Problem description: Reproduce word for word the rows starting with the line that contains "You are a GUI" and continuing through the line that contains "coord(1281,237)". Leave the pictures out of your copy.

Raw records:
━━━━━━
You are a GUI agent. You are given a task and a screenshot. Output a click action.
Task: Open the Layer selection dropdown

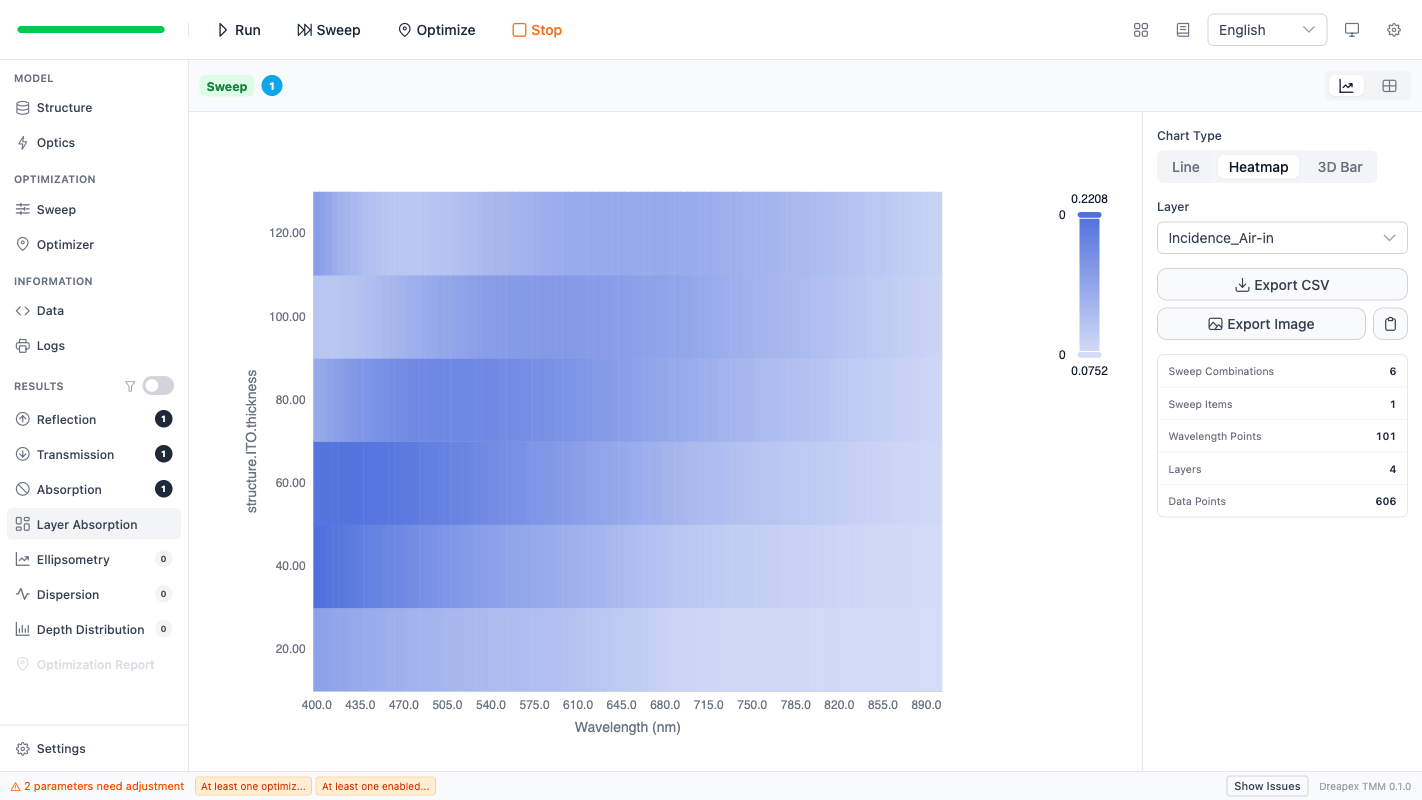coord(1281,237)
━━━━━━
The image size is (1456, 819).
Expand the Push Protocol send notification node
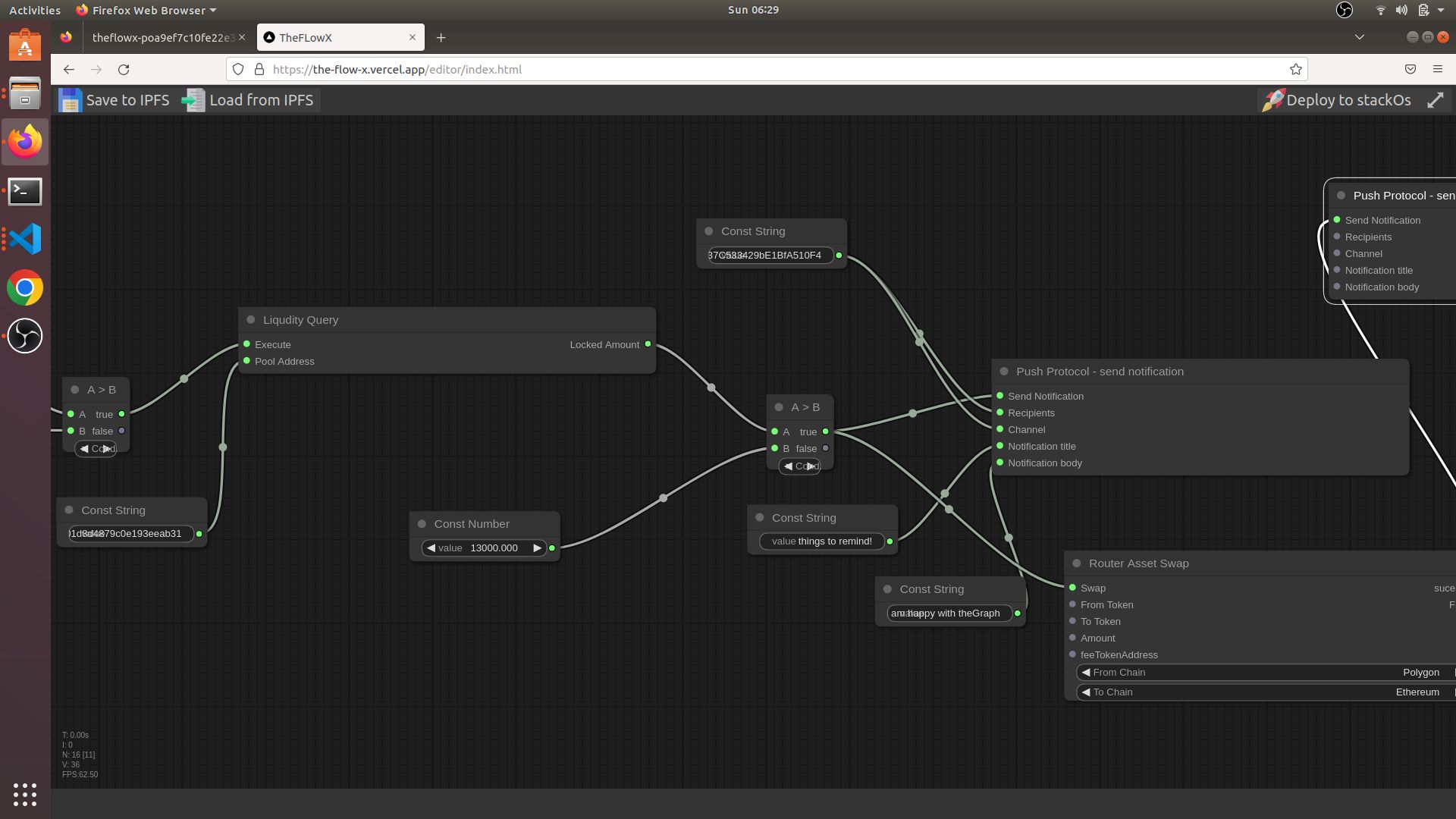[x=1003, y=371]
━━━━━━
Final result:
You are a GUI agent. You are given a task and a screenshot. Output a click action.
Task: Open the Layer selection dropdown

coord(1281,237)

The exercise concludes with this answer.